* Prompt 1
In the text on veils, what position does M.D. Khalid hold?
* Prompt 2
Write the next part of the text on veils and unwanted attention from men, starting after its final sentence.

* Source text
--- --- ---

Do veils guard women against unwanted attention from men?

One of the reasons given why Muslim women should wear burqas or niqabs is that face coverings protect wearers from being bothered by men.  So says, for example, an official from the Canadian branch of the Islamic Society of North America.

M.D. Khalid, a director of the Islamic Society of North America (Canada), says a woman should cover her face to avoid the unwanted attention of men for whom women are objects of desire.

"I think if a woman is so pretty that she would attract attention to her, then she should cover her face."

Only beautiful women?

"Very attractive women. It’s essentially trying to avoid any bad feelings from men," said Khalid . . .

Similar views, although expressed using more aggressive language, have been heard recently in Australia.  The Mufti of Australia, Sheikh Taj al-Din al-Hilali, said that women who do not cover themselves, ideally with a veil, are practically asking to be raped.

[S]exual activity forbidden under Islamic law . . . is “90 percent the woman’s responsibility. Why? Because a woman owns the weapon of seduction.
. . .
"If you take uncovered meat and put it on the street, on the pavement, in a garden, in a park, or in the backyard, without a cover and the cats eat it, then whose fault will it be, the cats, or the uncovered meat’s? The uncovered meat is the disaster. If the meat was covered the cats wouldn’t roam around it. If the meat is inside the fridge, they won’t get it. If the woman is in her boudoir, in her house and if she’s wearing the veil and if she shows modesty, disasters don’t happen.”

The senior Muslim cleric in West Australia concurs with Sheikh al-Hilali's opinion, although not the way he stated it.

--- --- ---

* Dataset extract
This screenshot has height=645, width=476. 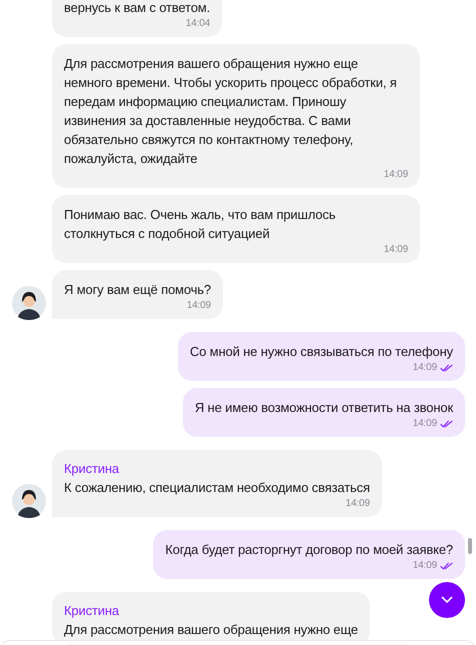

--- --- ---

* Task response 1
He is a director of the Islamic Society of North America (Canada).

* Task response 2
Abdul Jalil Ahmad, the Indonesian-born imam at the Rivervale mosque in Perth, Western Australia . . . said that the Mufti had meant well, and was addressing a Muslim audience. Imam Ahmad said he understood the "philosophy" behind it.

"People must realise men and women feel and think in very different ways, and a woman who deliberately exposes herself may attract an evil man, and some men are very bad - but I do not agree with the expression Sheikh al-Hilaly used," Ahmad had said.

So, ladies, better wear a veil if you don’t want to be harassed—or worse—by beastly men.

Please explain, then, why this happened in downtown Cairo, Egypt, a few days ago.

We were sitting in a coffee shop downtown, I and Wael Abbas and Nasser Noury (a photographer for Reuters) and Mohammed El Sharkawy and others. A colleague joined us and told us that in front of Cinema Metro on Talaat Harb Street sexual assaults were taking place and that the cinema's ticket window had been vandalized.

We made our way over there shortly, and in our minds we thought that what our colleague had told us was merely empty talk, with no basis in truth, especially as the streets surrounding Cinema Metro were very quiet as we walked toward there. We stopped at the cinema after we saw that the shattered ticket window, supposing that what the colleague had told us was just illusion or exaggeration at the most, but then after less than five minutes we found vast numbers of youth whistling and running towards Adly Street. We accompanied them to see what was going on.

We were surprised to find a girl in her early twenties who had fainted on the ground, surrounded by a large number of youth who were groping parts of her body and taking off her clothes.

I could not understand, or rather could not absorb, what was happening…the girl got up quickly and tried to run in any direction until she saw a Syrian restaurant called "el Madyafa" or something, and ran into it. The young men surrounded the restaurant and did not leave till one of them shouted, "There's another girl in front of Miami!"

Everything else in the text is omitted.